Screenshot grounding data

______

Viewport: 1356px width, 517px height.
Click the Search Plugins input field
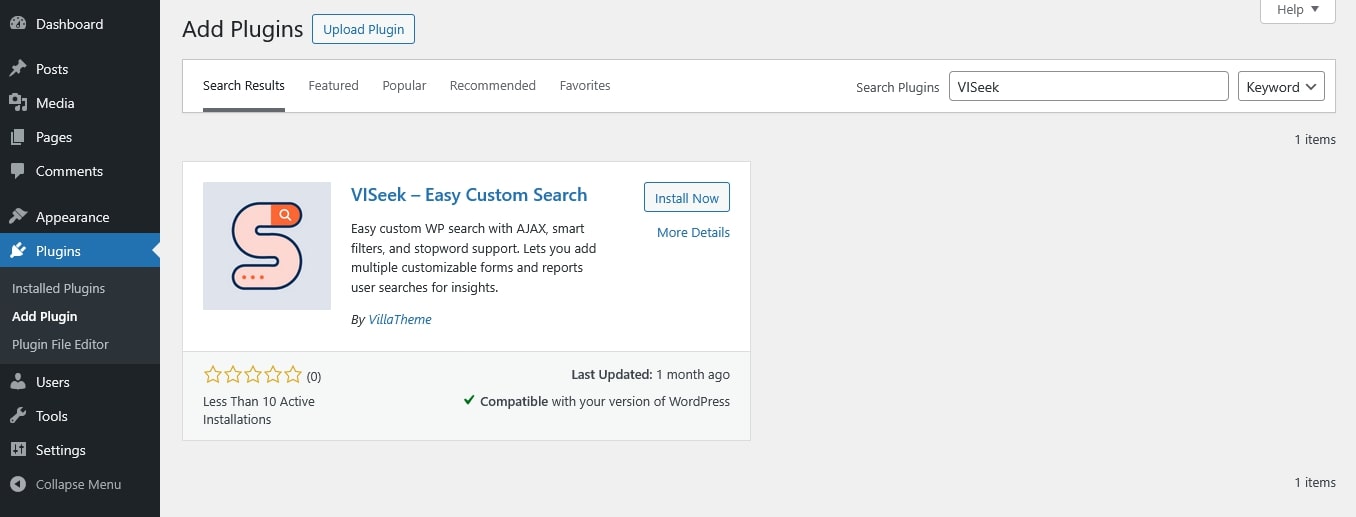point(1088,87)
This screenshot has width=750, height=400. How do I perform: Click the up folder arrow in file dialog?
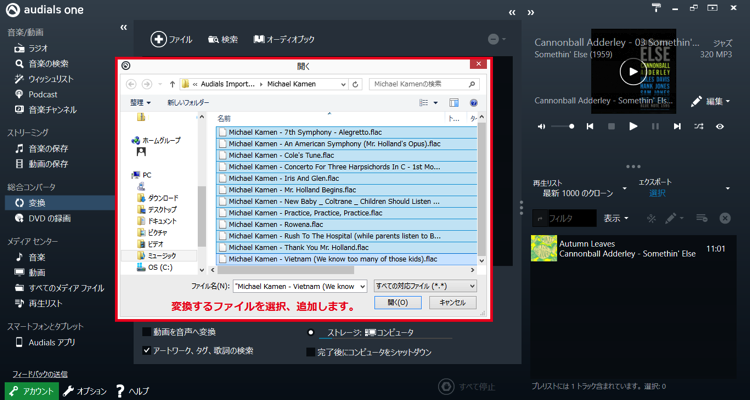click(x=172, y=84)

______

*What you need to do*.
Where the data contains images, drop them and print the rest exactly.

*Your solution*.
Viewport: 1356px width, 517px height.
Click the Search Plugins input field
point(1088,87)
This screenshot has width=750, height=400. How do I perform: Click the up folder arrow in file dialog?
click(x=172, y=84)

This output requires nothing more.